If \(\mathrm{b}^{2}=\) ac, equation \(\mathrm{ax}^{2}+2 \mathrm{bx}+\mathrm{c}=0\) and \(\mathrm{d} \mathrm{x}^{2}+2 \mathrm{ex}+\mathrm{f}=0\) have common roots then \((\mathrm{d} / \mathrm{a}),(\mathrm{e} / \mathrm{b}),(\mathrm{f} / \mathrm{c})\) are in (a) A.P. (b) G.P. (c) H.P. (d) None of these

Quadratic equations are an essential concept in algebra, central to understanding various aspects of mathematics, physics, engineering, and other scientific fields. Fundamentally, a quadratic equation is a polynomial equation of the second degree, generally represented as \( ax^2 + bx + c = 0 \), where \( a \), \( b \), and \( c \) are coefficients and \( a eq 0 \). The solutions to these equations, also known as the roots, can be real or complex numbers which satisfy the equation.

The roots can be found using various methods including factoring, completing the square, or using the quadratic formula \( x = (-b \pm \sqrt{b^2-4ac})/(2a) \). This formula provides a straightforward way to calculate roots, as long as one can efficiently handle the discriminant \( b^2-4ac \). If the discriminant is positive, the equation has two distinct real roots. If it is zero, the equation has one real root (a repeated root), and if negative, there are two complex roots.

Quadratic equations are not just about finding their roots; they also have profound implications in graphing a parabola, understanding projectile motion, and solving optimization problems. Their properties, such as their symmetry and vertex, give us a deeper understanding of quadratic functions and their applications.

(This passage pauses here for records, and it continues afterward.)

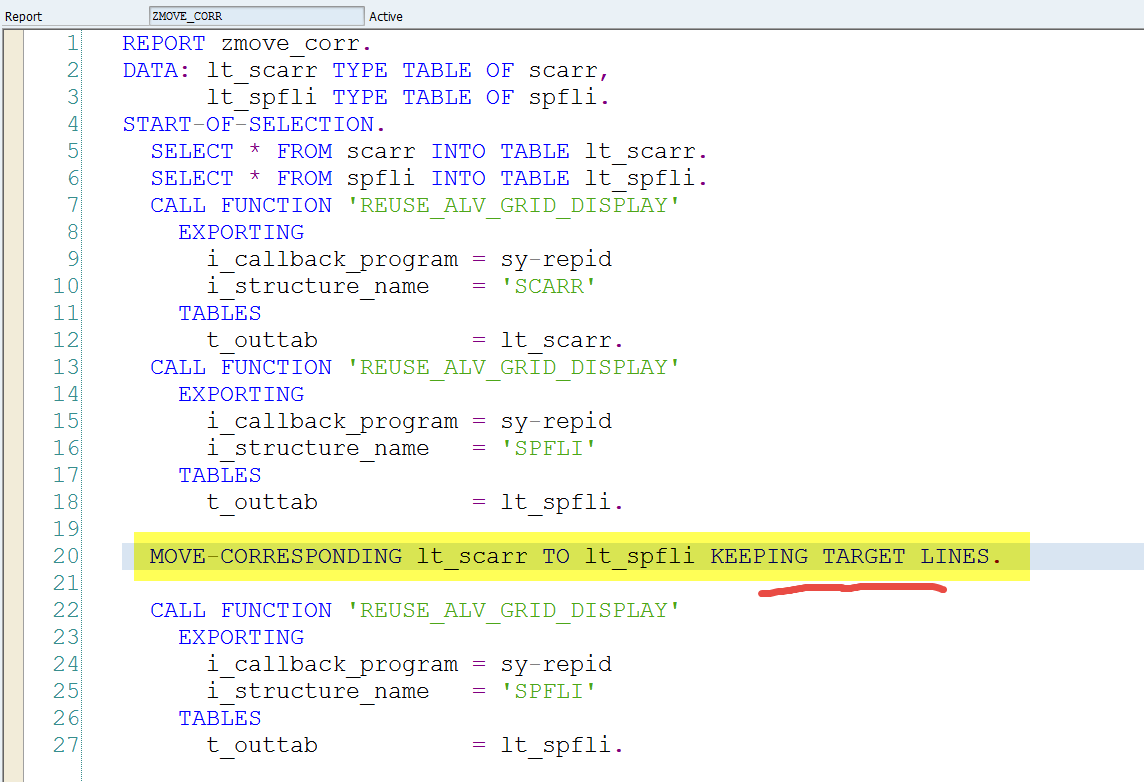The height and width of the screenshot is (782, 1144).
Task: Click the DATA keyword on line 2
Action: (x=151, y=70)
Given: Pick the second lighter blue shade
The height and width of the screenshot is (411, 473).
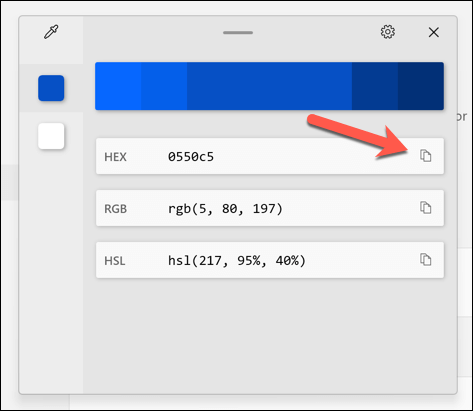Looking at the screenshot, I should point(164,86).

A geometric progression (G.P.) is a sequence of numbers where each term after the first is found by multiplying the previous term by a fixed, non-zero number called the common ratio. For instance, in the sequence \( 2, 4, 8, 16, ... \), the common ratio is 2 because each term is twice the preceding term.

A geometric progression can be finite or infinite and it is characterized by its first term \( a \) and the common ratio \( r \). The general form of a geometric sequence is \( a, ar, ar^2, ar^3, ... \). The nth term of a geometric progression can be expressed as \( ar^{(n-1)} \), and the sum of the first n terms in a finite G.P. is calculated using the formula: \[ S_n = a \frac{1-r^n}{1-r} \] assuming \( r eq 1 \).

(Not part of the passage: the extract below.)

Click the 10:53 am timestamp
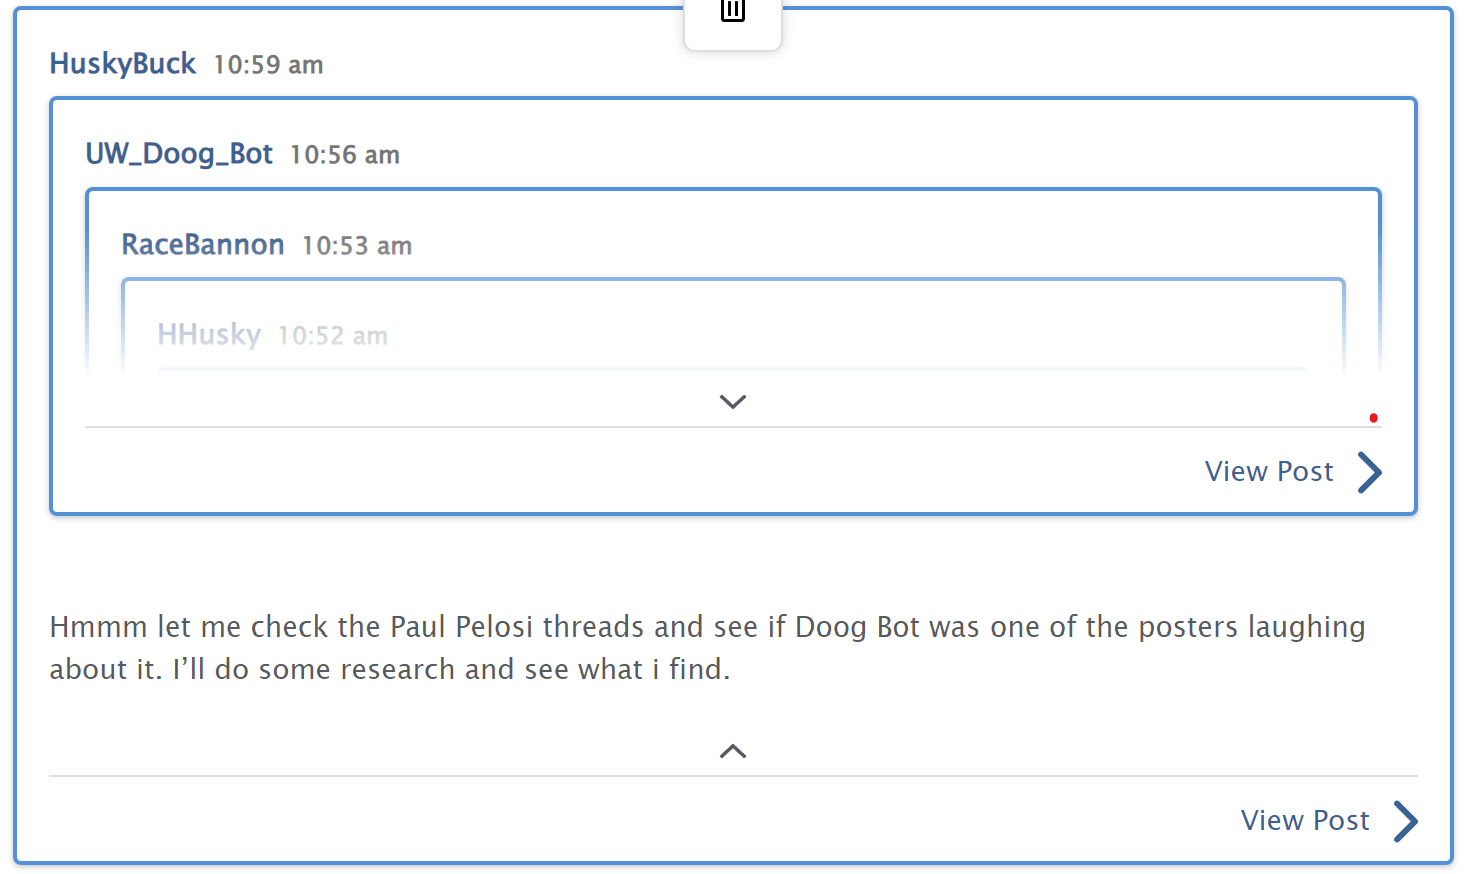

Understanding geometric progressions is pivotal for solving problems pertaining to exponential growth and decay, population models, and financial mathematics such as compound interest calculations. The concept is also linked to the properties of quadratic equations when examining the relationship between their coefficients, as observed in the common roots problem.

The coefficients of a quadratic equation \( ax^2 + bx + c = 0 \) carry significant information about the equation's graph and its roots. Here's a quick breakdown of how each coefficient affects the quadratic equation:

• The leading coefficient \( a \) determines the direction of the parabolic curve (upward if positive, downward if negative) and affects the width of the parabola.
• The coefficient \( b \) influences the axis of symmetry of the parabola and partly determines the vertex's horizontal position.
• The constant term \( c \) represents the y-intercept of the parabola, which is where it crosses the y-axis.

The relationship between coefficients becomes particularly intriguing when examining the roots of quadratic equations with something called the 'conjugate root theorem' in the context of complex numbers, and the discriminant, which we mentioned earlier.

When two different quadratic equations share the same roots, their coefficients are bound in specific ways. In such cases, the relationship among the coefficients is not arbitrary but follows a pattern based on the roots' nature and sequence, be it arithmetic, geometric, or, less commonly, harmonic progressions. This concept is foundational when dealing with problems related to common roots as it lays the base for understanding the intricate connections between algebraic equations and their graphical representations.